◆ **What to produce**:
In the data that follows, find the line with "Open the Windows"; transcribe it, every later line up to the one with "Task: Go to Home in sidebar", and that line as well, exactly and with no others.
****************
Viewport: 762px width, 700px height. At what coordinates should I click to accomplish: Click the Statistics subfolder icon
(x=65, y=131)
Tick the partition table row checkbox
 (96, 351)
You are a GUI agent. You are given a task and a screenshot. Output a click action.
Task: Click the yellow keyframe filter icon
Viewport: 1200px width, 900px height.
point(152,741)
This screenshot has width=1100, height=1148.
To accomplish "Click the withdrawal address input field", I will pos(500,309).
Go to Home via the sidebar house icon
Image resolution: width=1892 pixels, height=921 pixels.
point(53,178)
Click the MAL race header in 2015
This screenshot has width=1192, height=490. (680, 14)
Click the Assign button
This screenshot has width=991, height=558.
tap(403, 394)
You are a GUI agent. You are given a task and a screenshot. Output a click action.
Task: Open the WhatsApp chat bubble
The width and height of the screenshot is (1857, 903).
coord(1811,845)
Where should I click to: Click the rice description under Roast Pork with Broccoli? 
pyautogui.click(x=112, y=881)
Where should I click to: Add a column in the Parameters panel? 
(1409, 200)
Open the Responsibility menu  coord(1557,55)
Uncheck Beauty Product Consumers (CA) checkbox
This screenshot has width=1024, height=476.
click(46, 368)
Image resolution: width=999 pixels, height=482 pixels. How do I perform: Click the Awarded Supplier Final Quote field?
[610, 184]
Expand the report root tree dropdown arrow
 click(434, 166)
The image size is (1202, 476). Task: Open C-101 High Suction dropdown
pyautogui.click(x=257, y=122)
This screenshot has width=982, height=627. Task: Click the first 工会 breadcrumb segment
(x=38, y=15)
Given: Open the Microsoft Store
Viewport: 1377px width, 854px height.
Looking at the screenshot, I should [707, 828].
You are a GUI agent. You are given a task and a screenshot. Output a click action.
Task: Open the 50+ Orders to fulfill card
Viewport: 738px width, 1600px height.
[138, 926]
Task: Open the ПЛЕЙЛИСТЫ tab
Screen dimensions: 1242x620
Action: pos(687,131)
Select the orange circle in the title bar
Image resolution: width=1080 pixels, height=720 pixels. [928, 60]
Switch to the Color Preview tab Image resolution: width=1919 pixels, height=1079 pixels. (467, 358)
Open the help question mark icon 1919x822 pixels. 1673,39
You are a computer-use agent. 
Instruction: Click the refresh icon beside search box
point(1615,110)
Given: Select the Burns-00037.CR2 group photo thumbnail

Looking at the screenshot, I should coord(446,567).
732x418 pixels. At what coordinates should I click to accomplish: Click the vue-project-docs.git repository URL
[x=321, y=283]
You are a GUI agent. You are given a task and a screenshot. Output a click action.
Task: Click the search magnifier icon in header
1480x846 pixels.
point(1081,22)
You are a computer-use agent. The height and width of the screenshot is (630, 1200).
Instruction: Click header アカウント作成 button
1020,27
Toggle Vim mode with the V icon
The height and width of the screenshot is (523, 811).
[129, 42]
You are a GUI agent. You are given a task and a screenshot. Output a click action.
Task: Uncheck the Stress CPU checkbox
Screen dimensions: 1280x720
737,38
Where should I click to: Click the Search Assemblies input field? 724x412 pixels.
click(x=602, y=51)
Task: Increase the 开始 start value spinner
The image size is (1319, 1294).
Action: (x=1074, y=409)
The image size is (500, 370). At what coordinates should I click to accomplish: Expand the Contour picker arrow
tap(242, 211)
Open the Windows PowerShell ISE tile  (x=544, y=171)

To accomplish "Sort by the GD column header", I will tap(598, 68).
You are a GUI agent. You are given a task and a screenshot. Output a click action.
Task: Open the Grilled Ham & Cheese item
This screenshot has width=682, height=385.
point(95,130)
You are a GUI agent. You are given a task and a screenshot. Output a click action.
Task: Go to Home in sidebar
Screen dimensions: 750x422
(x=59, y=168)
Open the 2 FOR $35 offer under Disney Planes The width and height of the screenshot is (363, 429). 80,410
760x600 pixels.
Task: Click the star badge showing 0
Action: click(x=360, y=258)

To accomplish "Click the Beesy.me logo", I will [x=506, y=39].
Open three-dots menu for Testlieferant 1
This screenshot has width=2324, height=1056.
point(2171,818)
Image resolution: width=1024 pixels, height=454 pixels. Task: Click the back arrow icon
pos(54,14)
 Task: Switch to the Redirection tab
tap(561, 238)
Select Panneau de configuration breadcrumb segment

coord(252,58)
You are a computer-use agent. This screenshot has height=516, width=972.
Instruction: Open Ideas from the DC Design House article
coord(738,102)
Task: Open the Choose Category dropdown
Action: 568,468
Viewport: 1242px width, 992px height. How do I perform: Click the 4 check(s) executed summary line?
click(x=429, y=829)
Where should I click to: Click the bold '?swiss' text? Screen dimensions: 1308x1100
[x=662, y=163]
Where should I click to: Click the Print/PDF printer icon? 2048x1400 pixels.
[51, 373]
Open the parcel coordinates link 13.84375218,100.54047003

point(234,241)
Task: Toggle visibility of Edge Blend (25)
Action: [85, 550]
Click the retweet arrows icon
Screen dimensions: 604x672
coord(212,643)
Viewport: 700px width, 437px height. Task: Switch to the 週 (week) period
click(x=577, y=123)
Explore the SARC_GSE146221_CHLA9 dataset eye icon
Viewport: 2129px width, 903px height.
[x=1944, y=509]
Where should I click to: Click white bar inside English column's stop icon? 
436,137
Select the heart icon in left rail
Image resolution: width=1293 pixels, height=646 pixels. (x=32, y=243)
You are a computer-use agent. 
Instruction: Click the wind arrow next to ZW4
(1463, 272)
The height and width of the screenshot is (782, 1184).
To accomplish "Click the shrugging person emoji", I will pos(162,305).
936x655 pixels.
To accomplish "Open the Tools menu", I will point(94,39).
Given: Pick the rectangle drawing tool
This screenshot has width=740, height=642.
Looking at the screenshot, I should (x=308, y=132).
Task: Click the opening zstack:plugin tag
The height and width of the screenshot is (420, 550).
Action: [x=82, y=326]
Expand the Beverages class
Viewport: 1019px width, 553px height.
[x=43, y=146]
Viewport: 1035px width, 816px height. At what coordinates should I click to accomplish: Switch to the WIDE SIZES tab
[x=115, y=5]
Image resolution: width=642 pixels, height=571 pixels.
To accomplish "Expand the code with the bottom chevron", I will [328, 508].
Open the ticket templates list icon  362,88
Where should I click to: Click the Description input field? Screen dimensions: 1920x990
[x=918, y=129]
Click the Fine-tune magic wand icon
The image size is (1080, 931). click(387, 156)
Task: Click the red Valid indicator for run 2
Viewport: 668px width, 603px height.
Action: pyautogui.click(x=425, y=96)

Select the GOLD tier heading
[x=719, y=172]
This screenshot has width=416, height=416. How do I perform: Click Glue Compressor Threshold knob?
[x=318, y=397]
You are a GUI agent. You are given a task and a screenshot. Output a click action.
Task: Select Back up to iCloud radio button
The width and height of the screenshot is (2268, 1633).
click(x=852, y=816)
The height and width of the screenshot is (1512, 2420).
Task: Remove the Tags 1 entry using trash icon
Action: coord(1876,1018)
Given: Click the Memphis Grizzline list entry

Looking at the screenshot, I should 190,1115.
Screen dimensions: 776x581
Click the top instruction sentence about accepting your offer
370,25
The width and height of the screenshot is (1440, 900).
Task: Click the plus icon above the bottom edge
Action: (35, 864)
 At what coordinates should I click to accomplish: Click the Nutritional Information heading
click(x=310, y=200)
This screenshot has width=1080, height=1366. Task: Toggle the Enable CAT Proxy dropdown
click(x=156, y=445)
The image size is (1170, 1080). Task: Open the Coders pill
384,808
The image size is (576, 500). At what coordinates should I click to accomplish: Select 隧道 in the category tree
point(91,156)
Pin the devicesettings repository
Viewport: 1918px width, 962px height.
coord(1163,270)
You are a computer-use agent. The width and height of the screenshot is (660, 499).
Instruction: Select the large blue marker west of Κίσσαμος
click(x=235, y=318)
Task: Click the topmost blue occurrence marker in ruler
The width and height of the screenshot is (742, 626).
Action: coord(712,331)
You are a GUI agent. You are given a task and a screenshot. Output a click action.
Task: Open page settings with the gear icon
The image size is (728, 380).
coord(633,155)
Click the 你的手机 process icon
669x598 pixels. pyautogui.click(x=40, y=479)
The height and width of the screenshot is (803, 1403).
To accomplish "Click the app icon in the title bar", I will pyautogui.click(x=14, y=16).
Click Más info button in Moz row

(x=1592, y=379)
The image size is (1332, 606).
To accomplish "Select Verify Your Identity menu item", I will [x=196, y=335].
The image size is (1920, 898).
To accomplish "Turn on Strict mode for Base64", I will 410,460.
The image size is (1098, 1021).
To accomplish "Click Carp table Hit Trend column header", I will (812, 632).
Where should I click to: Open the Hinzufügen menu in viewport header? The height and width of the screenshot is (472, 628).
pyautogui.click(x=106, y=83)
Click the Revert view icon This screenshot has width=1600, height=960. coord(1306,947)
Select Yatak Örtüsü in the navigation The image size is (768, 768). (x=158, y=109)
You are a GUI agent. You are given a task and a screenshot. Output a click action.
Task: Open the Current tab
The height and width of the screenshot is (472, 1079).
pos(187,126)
****************
◆ **Solved problem**:
Open the Windows PowerShell ISE tile  (x=544, y=171)

To accomplish "Sort by the GD column header", I will tap(598, 68).
You are a GUI agent. You are given a task and a screenshot. Output a click action.
Task: Open the Grilled Ham & Cheese item
This screenshot has width=682, height=385.
point(95,130)
You are a GUI agent. You are given a task and a screenshot. Output a click action.
Task: Go to Home in sidebar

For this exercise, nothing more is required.